Erano mesi che Ahmed non riusciva a dormire. La passione lo devastava e andava giorno e notte struggendosi e meditando su come ottenere la bellissima Samira. A volte catturava lo sguardo dei suoi misteriosi occhi neri che lei subito abbassava modestamente. Ogni volta che poteva osservarla, cercava segretamente di svelare le splendide curve della sua esile figura nella lunga veste impenetrabile. Immaginò la sua pelle nuda, ondeggiare sotto la stoffa sottile ed opaca. Delirava quando immaginava di togliere quella stoffa e immergeva le sue dita nella sua carne.

Ma Ahmed era sposato. Con la sorella di Samira.
Ha trovato un ragazzo disposto a tutto per soldi.
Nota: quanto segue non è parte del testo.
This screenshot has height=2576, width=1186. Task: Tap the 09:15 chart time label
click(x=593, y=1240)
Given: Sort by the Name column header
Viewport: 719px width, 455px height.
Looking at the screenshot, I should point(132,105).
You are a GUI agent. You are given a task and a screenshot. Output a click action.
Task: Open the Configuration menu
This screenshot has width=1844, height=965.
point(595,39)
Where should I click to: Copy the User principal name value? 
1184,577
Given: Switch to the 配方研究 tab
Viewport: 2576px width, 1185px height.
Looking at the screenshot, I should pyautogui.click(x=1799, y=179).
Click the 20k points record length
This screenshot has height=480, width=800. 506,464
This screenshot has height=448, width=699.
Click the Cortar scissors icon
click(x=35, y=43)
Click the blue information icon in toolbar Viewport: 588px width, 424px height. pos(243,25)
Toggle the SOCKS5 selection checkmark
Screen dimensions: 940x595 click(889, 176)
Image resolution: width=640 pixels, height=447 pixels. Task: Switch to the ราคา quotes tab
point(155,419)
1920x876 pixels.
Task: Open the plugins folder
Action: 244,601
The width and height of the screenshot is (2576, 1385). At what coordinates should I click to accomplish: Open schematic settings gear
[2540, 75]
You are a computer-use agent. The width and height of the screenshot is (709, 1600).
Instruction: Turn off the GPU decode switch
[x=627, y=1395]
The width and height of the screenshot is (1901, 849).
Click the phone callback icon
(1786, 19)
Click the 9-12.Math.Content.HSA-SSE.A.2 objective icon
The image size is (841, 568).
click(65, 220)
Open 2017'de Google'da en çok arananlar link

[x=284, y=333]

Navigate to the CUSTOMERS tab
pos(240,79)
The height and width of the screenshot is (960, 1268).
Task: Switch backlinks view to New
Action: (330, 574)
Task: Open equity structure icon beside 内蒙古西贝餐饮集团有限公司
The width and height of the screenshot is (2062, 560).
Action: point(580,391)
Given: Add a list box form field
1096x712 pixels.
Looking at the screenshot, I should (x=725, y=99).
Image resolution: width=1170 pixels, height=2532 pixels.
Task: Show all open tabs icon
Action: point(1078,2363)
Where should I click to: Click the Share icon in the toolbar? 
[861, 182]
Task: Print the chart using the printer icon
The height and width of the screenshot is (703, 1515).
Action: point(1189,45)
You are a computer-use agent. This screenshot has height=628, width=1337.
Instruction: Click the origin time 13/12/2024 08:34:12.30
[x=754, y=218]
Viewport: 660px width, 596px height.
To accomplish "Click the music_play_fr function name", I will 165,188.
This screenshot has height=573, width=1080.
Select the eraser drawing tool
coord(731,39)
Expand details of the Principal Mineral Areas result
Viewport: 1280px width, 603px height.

– E come faccio a riconoscerla? Con quei vestiti neri sono tutte uguali!
– Solo aspetta davanti al portone. Avrà un cesto marrone chiaro. Ogni mattino esce per fare spesa. Poi chiamami.
***
Il telefono squillò.
Ahmed salì in macchina e corse verso casa. Davanti all’alimentari intravide una folla di persone e poliziotti intorno a una figura immobile in un abito nero. Era stesa sul lastricato e la polvere inghiottiva il suo sangue. A pochi passi da lei c’era il cestino marrone rovesciato.
– L’ha investita a tutta velocità!
– Che bestia d’uomo!
– Povera ragazza, era così giovane!
Ahmed tranquillamente parcheggiò ed aprì la porta di casa. Si tolse le scarpe ed entrò in cucina.
Accanto alla stufa c’era sua moglie che lui presumeva morta.
– Ciao Ahmed …
La fissava senza poter pronunciare un suono.
– E’ successo qualcosa? Sembra come se avessi visto un fantasma. Per caso hai incontrato Samira? Non ti ricordi che l’ho invitata a pranzo? Ho finito il burro. L’ho mandata a comprarlo.
“Con quei vestiti neri sono tutte uguali,” la frase suonò nella testa di Ahmed, contemporaneamente al campanello del portone.